Project Leaders:
Robert W.E. Hancock, Lorne Babiuk

Involved Institutions:   
University of British Columbia, University of Saskatchewan

Technology Applications:   
Novel therapeutic approaches to infectious diseases

Research Funding Program:   
Competition III

GE³LS Activity:   
Moving Science Out of the Laboratory: Why are Some Scientists More Translational than Others?

Despite being exposed to tens of thousands of potentially pathogenic microbes daily, we rarely succumb to infection, primarily due to our innate immune system. Innate immunity, conserved between animals from insects to man, is a relatively non-specific system recognizing microbial signature molecules that is immediately available or rapidly activated. Unfortunately, if it is over-stimulated, there can be excessive inflammation, leading to tissue damage and deadly syndromes like sepsis. In a previous project, the researchers described genes up-regulated during the triggering of innate immunity as well as a novel therapeutic approach to infectious diseases that selectively boosts innate immunity while suppressing harmful inflammation. This project will characterize selected genes in response to Salmonella infection in mouse models.

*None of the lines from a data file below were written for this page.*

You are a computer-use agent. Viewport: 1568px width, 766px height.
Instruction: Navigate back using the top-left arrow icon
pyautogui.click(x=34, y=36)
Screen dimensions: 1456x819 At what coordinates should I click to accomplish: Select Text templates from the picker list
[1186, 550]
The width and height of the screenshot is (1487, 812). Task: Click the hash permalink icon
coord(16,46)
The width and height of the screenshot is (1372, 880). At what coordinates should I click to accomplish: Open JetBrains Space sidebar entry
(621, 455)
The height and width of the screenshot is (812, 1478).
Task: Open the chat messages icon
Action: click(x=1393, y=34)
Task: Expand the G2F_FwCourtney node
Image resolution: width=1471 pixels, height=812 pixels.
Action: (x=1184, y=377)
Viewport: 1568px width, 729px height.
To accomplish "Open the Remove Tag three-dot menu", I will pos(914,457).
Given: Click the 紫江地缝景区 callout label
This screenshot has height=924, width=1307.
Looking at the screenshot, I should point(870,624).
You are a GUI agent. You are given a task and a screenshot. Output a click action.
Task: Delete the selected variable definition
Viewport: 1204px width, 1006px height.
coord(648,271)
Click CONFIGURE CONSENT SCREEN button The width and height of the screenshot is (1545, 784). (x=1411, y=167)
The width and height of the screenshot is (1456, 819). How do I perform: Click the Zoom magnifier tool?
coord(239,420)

By deleting specific genes, their relevance in human and animal infections will be determined. An understanding of the innate immune system will allow investigators to further understand the points for intervention to resolve infection without causing excessive inflammation.

Pathogenomics describes genomic approaches to studying the interactions between pathogens and their hosts. An initial step in microbial pathogenesis is overcoming the host’s innate immunity because the interaction of microbes with host cells triggers this response to combat infection. Although increasing innate immunity should prevent more infections, too much immune response can lead to excessive inflammation and can have disastrous consequences such as tissue damage or sepsis. Therefore, this project aims to understand the upregulation of innate immunity to determine the points of intervention that will allow control of infection without harmful inflammation.

In a previous project, the Functional Pathogenomics of Mucosal Immunity Program, researchers used a comparative genomics approach to identify genes that were up-regulated at the initiation of innate immunity. For this project, mouse models will be used that are challenged by Salmonella infection. Not only is Salmonella a major cause of infection but this will continue the previous comparative genomics work.

Key genes involved in innate immunity will be deleted one at a time in mice and, where appropriate, combined in F1 crosses. Then the interaction between Salmonella and the knock-out mouse and its tissues and/or cells will be analyzed with microarrays, protein chips, and functional assays. Genes will also be deleted or over-expressed in cells from humans and cattle for comparative genomic extrapolation to other species. The researchers will also build a database, innateDB, of the genes and interactions involved in innate immunity.

This project involves major international partnerships with the world renowned Sanger Institute, the National University of Singapore, and a bioinformatics team at Trinity College Dublin.